The node affinities and tolerations can be used to make it so that specific resource classes run on specific nodes in the Kubernetes cluster. For this admins need to also create taints on specific nodes directly in the Kubernetes cluster and add tolerations for these taints in the resource classes. See the Kubernetes documentation on assigning pods to nodes and taints and tolerations for more information on taints, tolerations, affinities and how they can be used to control scheduling.
Quotas
The quota of a resource pool is the total amount of resources (CPU, GPU and memory) that all resource classes in the pool can have available and use at any one time for all sessions.
For example if you set a quota of 2 CPU and 10Gi of memory. And you have these two resource classes in the pool:
- Resource class A: 1 CPU, 3Gi memory
- Resource class B: 0.5 CPU, 2Gi memory
Then in the resource pool you can only have a maximum of 2 sessions using resource class A, or 4 sessions using resource class B. Or any other combination of the two that does not go over the quota. For example you could also have 1 session in resource class A and 2 sessions in resource class B.
Hibernated sessions do not count against the quota.
Quotas are enforced at the Kubernetes level via the ResourceQuota and PriorityClass
resources. Priority classes are needed because a Statefulset which is used for each Renku session
cannot directly reference a ResourceQuota it can only reference a PriorityClass, but the
PriorityClass can reference a ResourceQuota. Therefore when you create a quota for a resource
pool in the admin panel, Renku creates a ResourceQuota and a PriorityClass in your cluster.
Idleness Control
In Renku deployments with a lot of users and session churn user sessions can quickly accumulate if there is no automated way of tracking whether they are active or not and shutting them down.
A renku session is considered idle if both of the following conditions are true:
- the CPU usage in the session container the user is working in is below 0.300
- the last request from the user browser to the session is 30 minutes or older
Amalthea, the Kubernets operator that manages Renku user sessions, periodically
checks for the 2 conditions mentioned above.
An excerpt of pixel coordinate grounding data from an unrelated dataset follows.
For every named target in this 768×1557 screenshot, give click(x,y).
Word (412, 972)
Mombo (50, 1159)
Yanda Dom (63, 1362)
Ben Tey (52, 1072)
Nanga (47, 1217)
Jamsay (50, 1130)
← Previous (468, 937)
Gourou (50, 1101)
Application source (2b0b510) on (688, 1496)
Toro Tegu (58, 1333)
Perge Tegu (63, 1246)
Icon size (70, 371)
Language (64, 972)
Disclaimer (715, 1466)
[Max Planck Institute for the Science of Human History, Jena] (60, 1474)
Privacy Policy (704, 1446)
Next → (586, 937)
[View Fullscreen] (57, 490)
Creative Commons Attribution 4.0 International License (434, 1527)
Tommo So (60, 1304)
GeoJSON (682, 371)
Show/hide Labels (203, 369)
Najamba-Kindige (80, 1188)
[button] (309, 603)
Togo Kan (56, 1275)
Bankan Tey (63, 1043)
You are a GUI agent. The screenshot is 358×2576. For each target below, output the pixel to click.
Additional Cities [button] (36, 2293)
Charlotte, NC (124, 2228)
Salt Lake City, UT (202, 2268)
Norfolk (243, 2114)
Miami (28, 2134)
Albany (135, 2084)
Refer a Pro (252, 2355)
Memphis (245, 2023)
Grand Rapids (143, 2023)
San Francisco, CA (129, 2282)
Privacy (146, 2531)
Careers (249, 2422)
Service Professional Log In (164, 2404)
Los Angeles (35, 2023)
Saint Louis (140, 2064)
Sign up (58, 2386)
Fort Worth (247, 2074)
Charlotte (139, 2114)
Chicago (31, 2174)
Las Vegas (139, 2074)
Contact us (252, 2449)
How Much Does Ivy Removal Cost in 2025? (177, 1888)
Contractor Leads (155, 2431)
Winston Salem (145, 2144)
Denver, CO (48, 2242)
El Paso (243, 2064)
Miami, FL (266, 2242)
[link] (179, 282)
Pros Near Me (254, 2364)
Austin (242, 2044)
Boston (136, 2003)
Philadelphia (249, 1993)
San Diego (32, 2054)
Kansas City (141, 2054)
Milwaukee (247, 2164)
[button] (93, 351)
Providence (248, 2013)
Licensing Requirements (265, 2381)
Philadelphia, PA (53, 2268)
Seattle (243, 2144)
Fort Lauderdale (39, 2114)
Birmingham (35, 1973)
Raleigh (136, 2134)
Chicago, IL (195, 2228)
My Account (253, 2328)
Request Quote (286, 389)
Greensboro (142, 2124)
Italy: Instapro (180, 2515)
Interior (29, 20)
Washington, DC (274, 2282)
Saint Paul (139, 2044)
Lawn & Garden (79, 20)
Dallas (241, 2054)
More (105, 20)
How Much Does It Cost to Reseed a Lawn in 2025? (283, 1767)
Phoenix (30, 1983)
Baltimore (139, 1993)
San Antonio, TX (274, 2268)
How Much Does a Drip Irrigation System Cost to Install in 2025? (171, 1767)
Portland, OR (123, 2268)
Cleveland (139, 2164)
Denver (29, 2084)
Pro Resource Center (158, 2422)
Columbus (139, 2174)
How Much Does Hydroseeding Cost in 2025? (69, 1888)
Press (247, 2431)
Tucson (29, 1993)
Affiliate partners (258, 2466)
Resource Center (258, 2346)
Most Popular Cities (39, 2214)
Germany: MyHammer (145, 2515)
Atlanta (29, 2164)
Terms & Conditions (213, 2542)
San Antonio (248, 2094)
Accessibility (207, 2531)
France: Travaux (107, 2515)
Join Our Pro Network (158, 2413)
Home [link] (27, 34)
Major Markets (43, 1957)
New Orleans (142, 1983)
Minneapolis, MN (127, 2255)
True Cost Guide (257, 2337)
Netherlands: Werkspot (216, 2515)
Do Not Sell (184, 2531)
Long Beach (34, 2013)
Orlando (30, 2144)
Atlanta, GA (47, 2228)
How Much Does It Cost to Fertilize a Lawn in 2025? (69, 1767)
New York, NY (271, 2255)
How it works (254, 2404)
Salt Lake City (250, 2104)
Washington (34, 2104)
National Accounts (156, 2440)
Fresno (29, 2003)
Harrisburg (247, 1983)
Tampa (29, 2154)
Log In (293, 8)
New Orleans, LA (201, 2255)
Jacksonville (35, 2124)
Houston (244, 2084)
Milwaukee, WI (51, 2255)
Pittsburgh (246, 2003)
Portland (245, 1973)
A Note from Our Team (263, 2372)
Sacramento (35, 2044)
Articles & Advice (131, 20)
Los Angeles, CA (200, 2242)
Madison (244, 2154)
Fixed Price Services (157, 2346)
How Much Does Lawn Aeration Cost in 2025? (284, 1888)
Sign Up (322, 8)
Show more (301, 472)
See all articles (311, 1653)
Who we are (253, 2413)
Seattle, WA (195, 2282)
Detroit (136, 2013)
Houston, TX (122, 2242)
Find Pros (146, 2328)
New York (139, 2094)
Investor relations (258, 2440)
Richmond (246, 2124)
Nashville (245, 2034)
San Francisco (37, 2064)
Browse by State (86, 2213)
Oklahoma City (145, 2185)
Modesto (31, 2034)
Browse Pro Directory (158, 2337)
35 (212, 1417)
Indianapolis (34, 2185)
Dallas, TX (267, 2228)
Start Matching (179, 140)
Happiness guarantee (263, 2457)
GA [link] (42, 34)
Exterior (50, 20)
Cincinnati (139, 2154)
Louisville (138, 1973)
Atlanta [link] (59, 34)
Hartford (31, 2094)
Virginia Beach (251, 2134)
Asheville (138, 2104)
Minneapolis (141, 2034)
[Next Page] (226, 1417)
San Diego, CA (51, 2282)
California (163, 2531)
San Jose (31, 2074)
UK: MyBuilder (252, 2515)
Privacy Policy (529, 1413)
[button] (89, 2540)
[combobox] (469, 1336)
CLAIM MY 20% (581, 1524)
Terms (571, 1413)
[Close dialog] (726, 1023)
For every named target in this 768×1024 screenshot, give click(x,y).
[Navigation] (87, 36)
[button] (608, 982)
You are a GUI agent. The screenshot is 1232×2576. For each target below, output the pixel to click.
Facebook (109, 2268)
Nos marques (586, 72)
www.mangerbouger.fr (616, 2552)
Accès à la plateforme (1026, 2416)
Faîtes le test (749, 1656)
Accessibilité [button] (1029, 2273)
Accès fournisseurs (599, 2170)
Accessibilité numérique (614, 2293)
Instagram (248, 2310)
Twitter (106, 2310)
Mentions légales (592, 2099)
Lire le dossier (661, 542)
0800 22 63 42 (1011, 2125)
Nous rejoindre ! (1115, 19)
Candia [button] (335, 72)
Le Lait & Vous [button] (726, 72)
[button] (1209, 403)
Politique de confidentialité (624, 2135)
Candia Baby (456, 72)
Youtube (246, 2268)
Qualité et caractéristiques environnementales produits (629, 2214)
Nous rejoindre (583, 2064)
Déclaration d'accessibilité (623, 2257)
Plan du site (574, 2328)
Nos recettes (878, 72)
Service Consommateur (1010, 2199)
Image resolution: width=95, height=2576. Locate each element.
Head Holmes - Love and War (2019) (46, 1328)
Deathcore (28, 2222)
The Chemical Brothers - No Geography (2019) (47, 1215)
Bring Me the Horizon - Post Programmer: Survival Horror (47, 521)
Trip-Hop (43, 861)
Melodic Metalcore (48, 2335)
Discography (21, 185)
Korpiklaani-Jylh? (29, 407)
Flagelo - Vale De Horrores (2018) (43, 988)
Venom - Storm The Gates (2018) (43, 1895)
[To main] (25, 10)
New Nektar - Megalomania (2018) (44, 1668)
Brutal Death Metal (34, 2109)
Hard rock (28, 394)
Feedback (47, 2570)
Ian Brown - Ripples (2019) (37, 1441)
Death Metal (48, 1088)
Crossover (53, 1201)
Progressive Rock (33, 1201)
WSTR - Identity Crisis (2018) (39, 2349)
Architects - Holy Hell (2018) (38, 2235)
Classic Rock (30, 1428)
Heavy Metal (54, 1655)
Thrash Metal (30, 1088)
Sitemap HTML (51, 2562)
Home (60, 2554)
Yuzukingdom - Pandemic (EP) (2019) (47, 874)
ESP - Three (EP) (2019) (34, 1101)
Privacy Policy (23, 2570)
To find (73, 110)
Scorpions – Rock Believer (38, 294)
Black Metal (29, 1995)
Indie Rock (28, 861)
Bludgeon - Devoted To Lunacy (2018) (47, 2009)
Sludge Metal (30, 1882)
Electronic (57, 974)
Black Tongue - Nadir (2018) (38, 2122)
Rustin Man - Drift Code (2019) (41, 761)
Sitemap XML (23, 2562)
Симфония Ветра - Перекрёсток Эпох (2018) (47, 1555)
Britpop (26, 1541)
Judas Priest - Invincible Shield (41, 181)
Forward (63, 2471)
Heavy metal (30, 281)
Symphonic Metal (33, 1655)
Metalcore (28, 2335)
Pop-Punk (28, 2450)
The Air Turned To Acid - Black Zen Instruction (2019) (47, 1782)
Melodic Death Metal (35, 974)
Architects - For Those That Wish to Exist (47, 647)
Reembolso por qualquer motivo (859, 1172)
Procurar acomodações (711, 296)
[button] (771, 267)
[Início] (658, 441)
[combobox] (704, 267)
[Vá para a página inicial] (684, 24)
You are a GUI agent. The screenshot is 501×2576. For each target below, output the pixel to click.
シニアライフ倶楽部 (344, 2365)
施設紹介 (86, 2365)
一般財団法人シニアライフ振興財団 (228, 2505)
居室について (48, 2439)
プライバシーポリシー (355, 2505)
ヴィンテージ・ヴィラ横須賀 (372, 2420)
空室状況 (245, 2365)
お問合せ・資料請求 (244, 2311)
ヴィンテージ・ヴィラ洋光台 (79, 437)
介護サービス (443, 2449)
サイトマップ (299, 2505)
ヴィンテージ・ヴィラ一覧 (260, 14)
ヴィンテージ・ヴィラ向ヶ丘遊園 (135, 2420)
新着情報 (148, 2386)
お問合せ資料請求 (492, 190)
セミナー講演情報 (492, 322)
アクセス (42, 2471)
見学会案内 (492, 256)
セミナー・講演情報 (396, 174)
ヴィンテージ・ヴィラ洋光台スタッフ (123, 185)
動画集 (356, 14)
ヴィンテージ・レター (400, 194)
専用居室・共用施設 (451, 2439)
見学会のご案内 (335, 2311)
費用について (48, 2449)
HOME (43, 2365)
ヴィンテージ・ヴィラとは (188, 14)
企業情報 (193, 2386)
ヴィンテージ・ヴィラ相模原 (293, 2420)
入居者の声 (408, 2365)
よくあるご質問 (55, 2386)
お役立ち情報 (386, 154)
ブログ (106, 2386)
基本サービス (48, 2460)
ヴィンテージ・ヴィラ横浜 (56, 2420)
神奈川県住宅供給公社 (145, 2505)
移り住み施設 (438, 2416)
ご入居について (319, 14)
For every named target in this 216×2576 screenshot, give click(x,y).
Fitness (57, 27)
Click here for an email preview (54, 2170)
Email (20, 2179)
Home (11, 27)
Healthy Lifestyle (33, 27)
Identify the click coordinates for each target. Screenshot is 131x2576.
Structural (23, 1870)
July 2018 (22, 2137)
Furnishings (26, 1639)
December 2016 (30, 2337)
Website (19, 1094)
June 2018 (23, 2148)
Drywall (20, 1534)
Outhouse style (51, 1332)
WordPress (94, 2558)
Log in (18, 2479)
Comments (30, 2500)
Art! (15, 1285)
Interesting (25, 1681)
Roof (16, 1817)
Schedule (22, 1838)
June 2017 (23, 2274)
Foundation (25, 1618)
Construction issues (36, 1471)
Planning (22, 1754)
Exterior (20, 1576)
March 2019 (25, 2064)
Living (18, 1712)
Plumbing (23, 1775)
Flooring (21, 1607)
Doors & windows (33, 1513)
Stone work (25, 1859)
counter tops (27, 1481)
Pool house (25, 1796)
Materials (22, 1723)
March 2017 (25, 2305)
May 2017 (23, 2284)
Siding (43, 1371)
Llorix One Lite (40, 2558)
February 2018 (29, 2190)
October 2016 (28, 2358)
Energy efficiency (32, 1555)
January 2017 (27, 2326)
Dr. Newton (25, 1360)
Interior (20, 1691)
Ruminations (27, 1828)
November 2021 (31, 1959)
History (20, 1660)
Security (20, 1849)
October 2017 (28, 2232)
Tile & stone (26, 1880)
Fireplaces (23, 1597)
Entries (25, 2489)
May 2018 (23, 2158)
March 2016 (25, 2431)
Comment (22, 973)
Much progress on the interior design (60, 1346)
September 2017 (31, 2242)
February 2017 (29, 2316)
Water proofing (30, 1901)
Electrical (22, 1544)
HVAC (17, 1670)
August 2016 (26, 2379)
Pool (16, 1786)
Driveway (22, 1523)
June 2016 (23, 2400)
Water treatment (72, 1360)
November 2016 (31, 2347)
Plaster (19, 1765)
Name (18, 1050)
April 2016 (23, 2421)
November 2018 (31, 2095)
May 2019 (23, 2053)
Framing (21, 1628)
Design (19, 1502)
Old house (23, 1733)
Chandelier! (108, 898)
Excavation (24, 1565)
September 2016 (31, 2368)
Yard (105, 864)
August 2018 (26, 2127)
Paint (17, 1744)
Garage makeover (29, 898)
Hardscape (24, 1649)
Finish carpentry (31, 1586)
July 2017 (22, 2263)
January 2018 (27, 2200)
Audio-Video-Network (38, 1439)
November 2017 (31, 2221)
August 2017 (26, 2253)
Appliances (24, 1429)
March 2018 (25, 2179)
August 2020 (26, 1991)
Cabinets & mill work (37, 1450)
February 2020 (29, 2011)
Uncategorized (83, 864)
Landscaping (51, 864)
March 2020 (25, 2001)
Based on the conditions it determines whether
each user session is idle or not. If the session is found to be idle for a period
longer than the specified threshold then the session will be hibernated. This threshold
is the Maximum idle time before hibernating option you can specify in the resource pool.
A single instance of the session found to NOT be idle is enough to reset the timer for
the Maximum idle time before hibernating. A hibernated session keeps its volumes, secrets
and configuration and those are available when the session is resumed.
When the session is hibernated and if the resource pool has the Maximum hibernation time before deleting
option set, then sessions are fully deleted after they have been hibernated for the specified duration.
Resuming the session once is enough to reset the timer. Once a session is deleted
all its resources and associated data are gone and cannot be recovered.
Access Control
If the resource pool is private then the admin need to assign each user that should have access to the pool. Renku admins can also remove users from the pool if there is a need.
Default Resource Pools and Classes
In every Renku deployment there has to be one default resource pool. This pool is public, it has no quota and it cannot be deleted.
Also, in every resource pool there is one default resource class. This class cannot be deleted and it can only be updated.